[TRECHO DO TEXTO]:
╭──
A lei promulgada pela Assembleia Legislativa do Rio Grande do Sul no dia 30 de janeiro, autorizando a prática de queimadas em campos gaúchos, não durou nem 15 dias. Nesta quinta-feira (9), o Tribunal de Justiça (TJ-RS) considerou a medida inconstitucional. A lei 13.391 apenas seguiu o destino de suas antecessoras. Outras duas tentativas de regulamentar as queimadas já haviam sido aprovadas no Parlamento e, em seguida, consideradas inconstitucionais pelo Tribunal de Justiça (TJ).

Em 1992, uma medida com o mesmo teor da atual norma foi aprovada no Legislativo e derrubada no Judiciário. E em 2002 uma emenda alterou a Constituição Estadual, que, em seu artigo 251, determina que cabe ao Estado desenvolver ações de proteção, restauração e fiscalização do meio ambiente, incumbindo-lhe, primordialmente, “combater as queimadas, responsabilizando o usuário da terra por suas consequências”.

A emenda constitucional tinha sido vetada pelo então governador Olívio Dutra (PT), mas a oposição, em maioria, conseguiu derrubar o veto a aprovar a medida. Novamente, a norma foi considerada inconstitucional pelo Tribunal de Justiça.

Desta vez, o governo gaúcho não vetou a medida. Tampouco sancionou. O governador Tarso Genro (PT) deixou passar o prazo regimental para subscrever ou rejeitar a lei. O projeto voltou ao Legislativo, onde o então presidente, Adão Villaverde (PT), também se eximiu de promulgar a proposta, que acabou levando a assinatura do 1º vice, José Speroto (PTB).

Ambientalista cobra auxílio técnico do Estado aos produtores

A disputa política é a face menor de toda essa discussão. A prática das queimadas envolve um complexo debate técnico, ambiental, social, cultural e econômico.

Paulo Brack defende maior diálogo entre Estado, academia e produtores | Ramiro Furquim/Sul21

São, na imensa maioria, pequenos e médios produtores rurais e pecuaristas da região dos Campos de Cima da Serra que utilizam o fogo para limpar o pasto morto e quebradiço que o rigoroso inverno gaúcho deixa. Isso coloca os próprios ambientalistas numa saia justa: acostumados a combater o agronegócio e os latifundiários, não se sentem à vontade para atacar agricultores familiares, muitas vezes pobres, que perpetuam uma prática secular para sobreviver.
╰──
[DADOS DE ORIGEM]:
╭──
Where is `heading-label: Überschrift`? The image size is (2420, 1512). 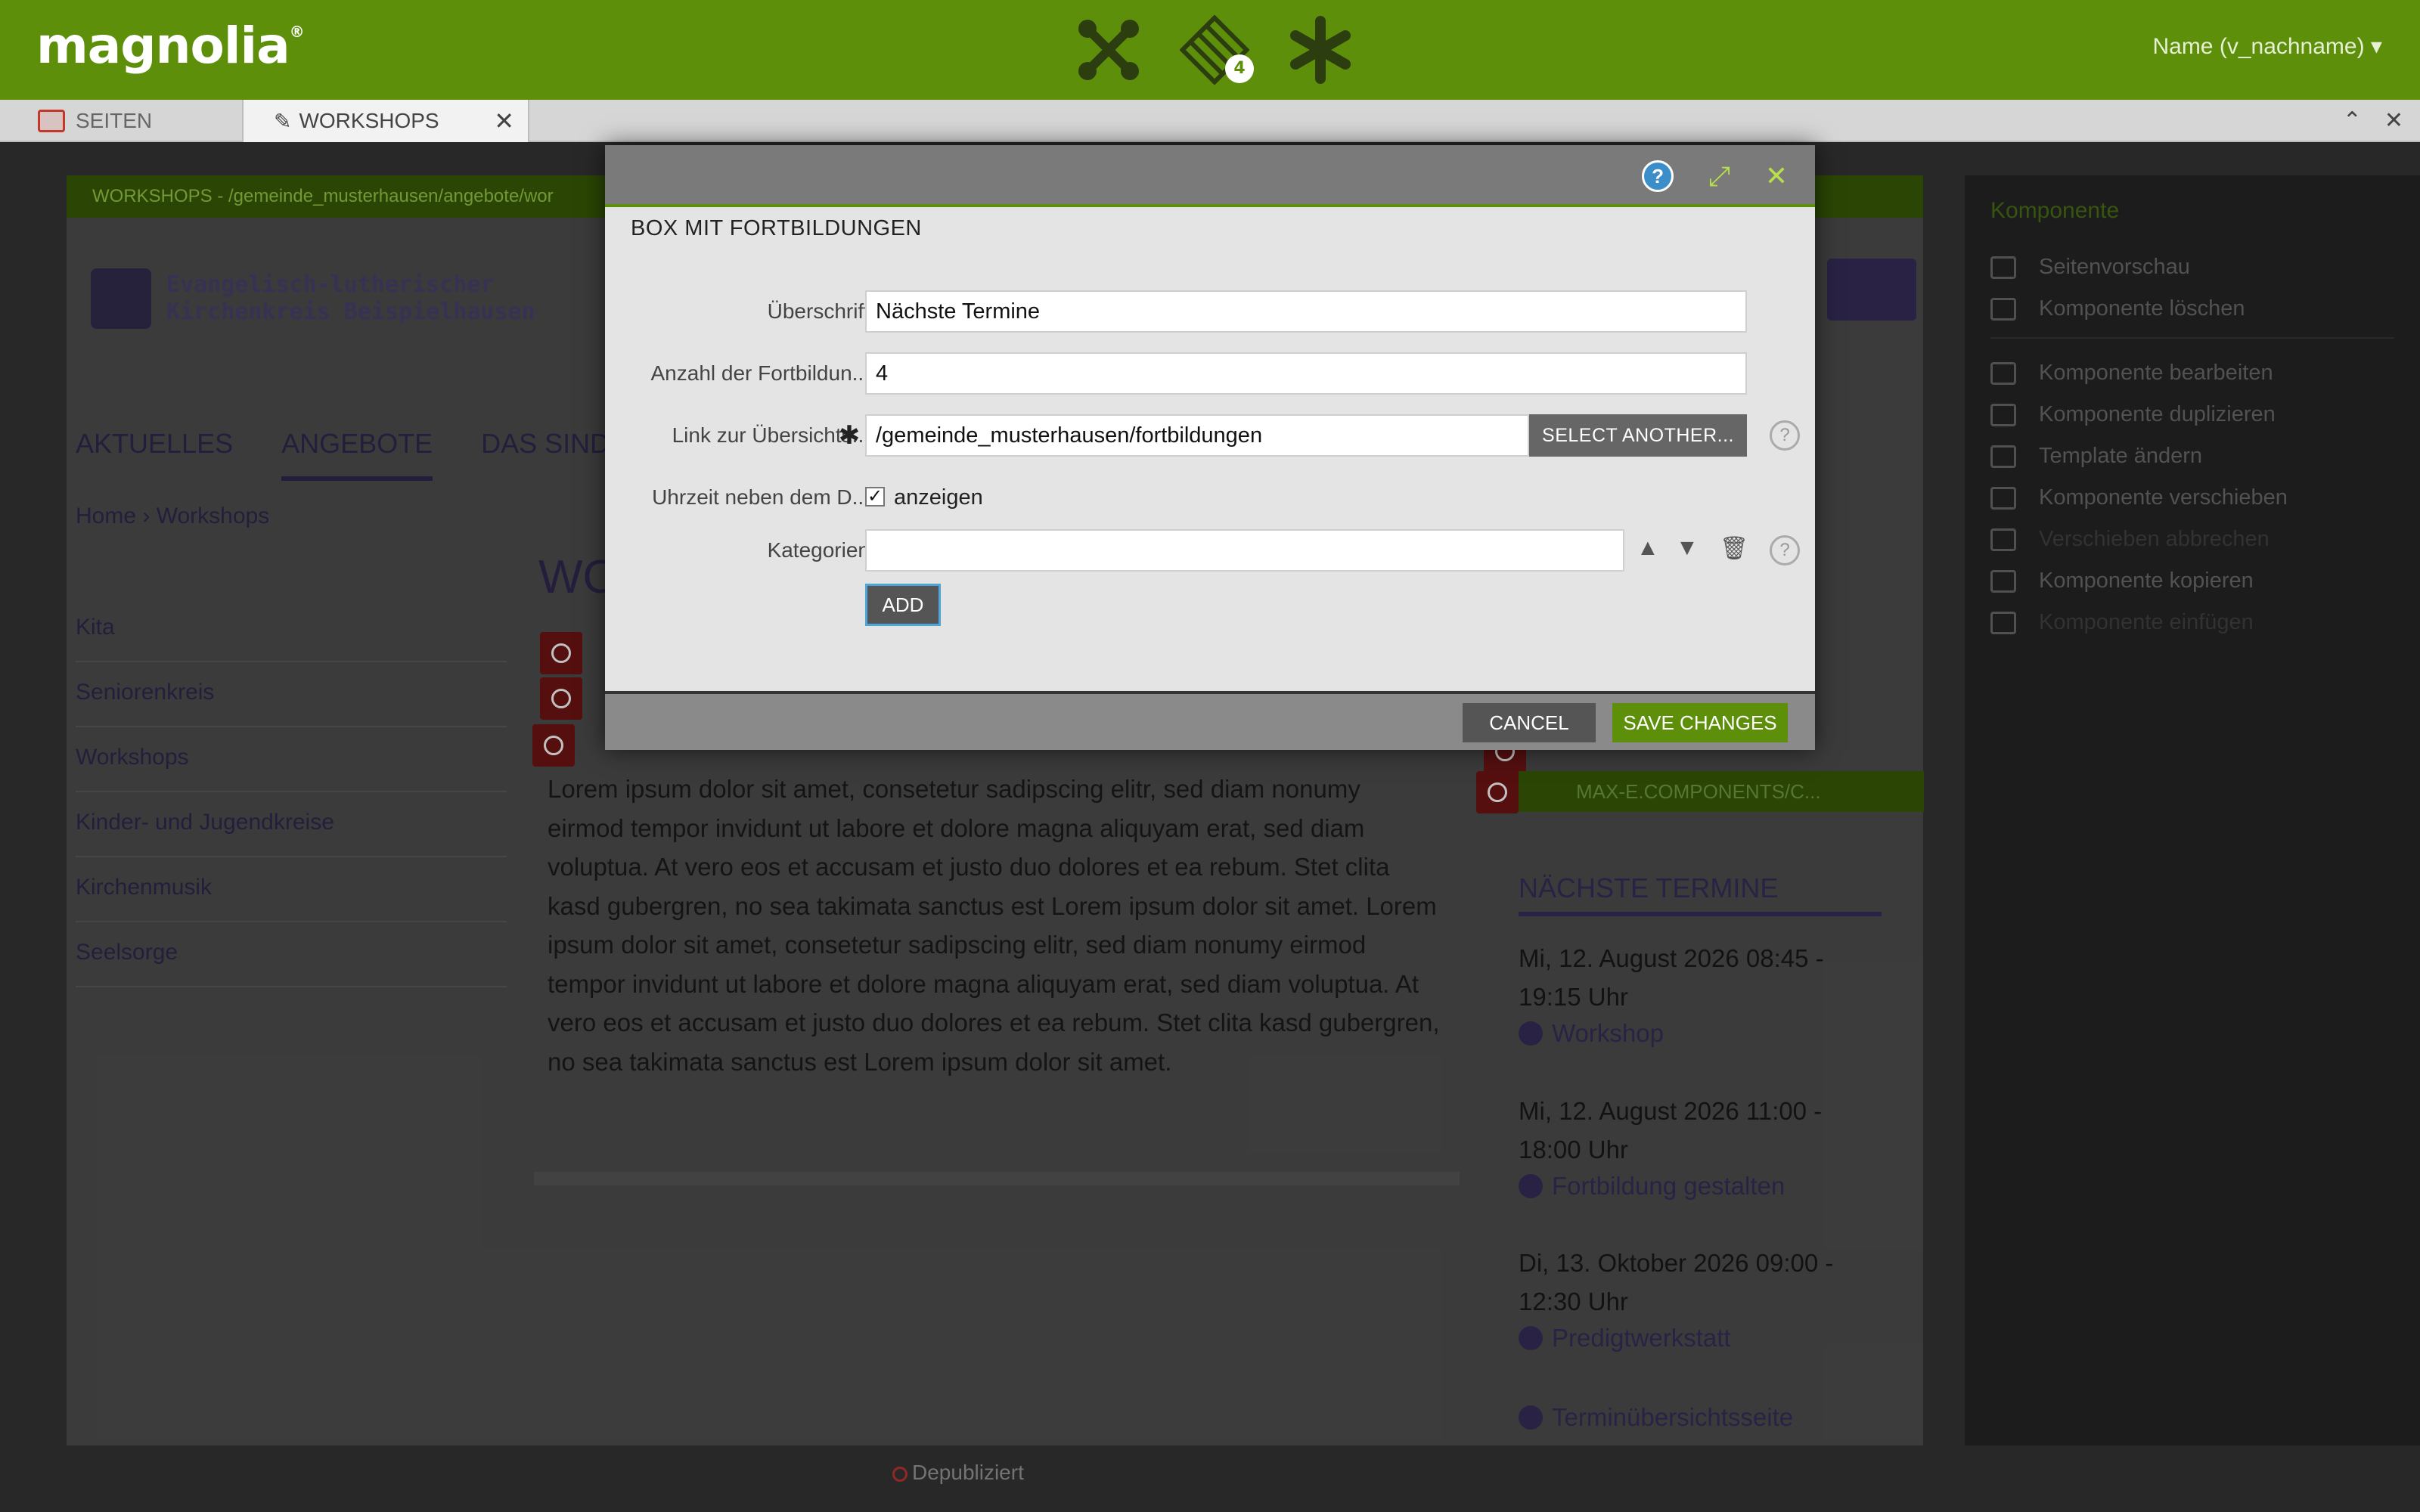
heading-label: Überschrift is located at coordinates (818, 311).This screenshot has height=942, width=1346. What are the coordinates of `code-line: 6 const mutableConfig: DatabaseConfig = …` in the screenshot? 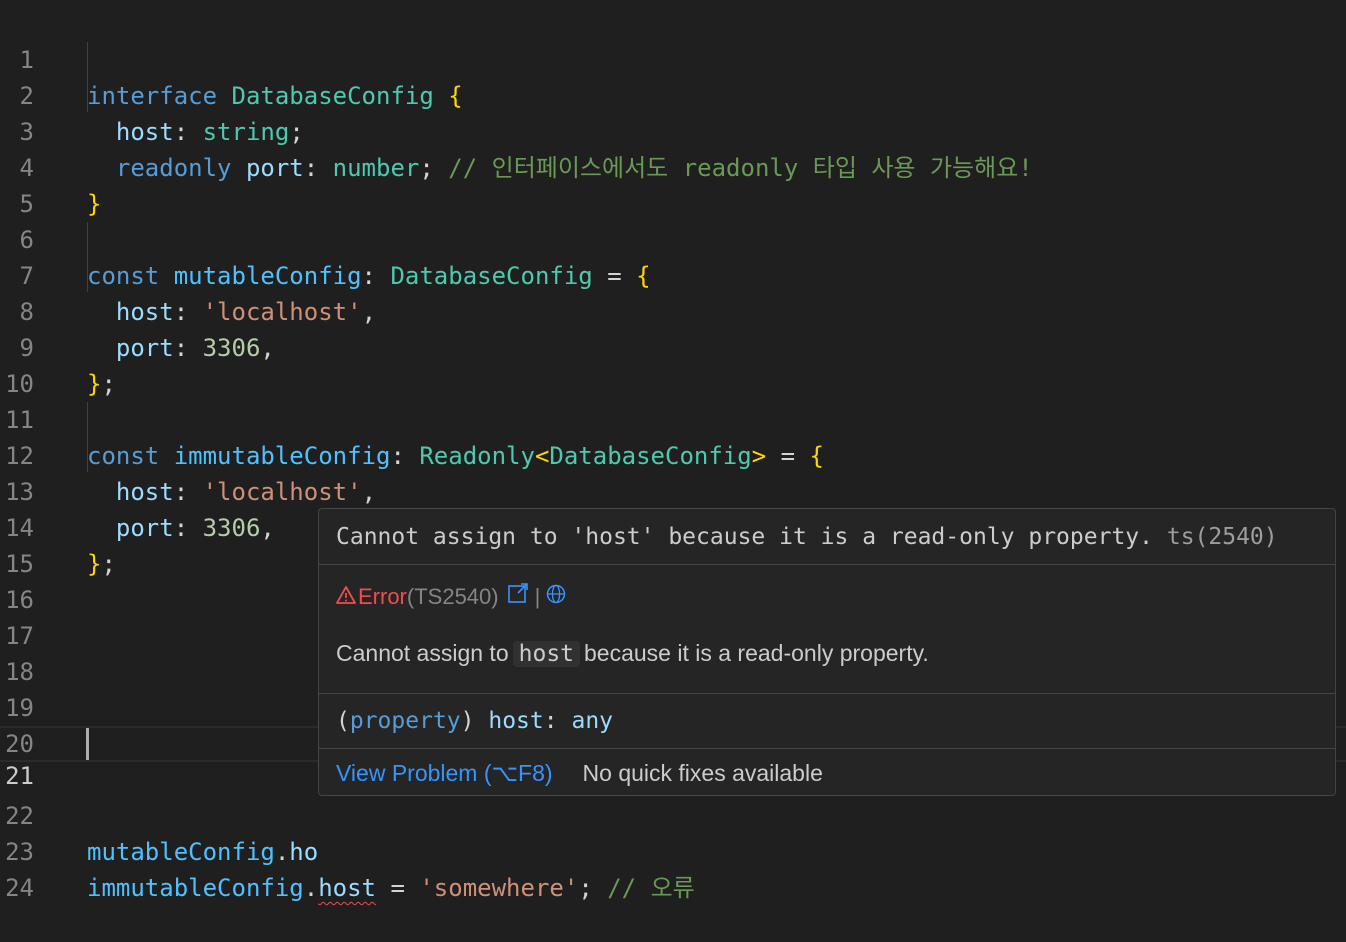 It's located at (673, 238).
╰──
Traduza para o inglês a frase "A disputa política é a face menor de toda essa discussão.", do trecho sobre as queimadas no Rio Grande do Sul.

[SEÇÃO DE RESPOSTA]:
The political dispute is the lesser side of this whole discussion.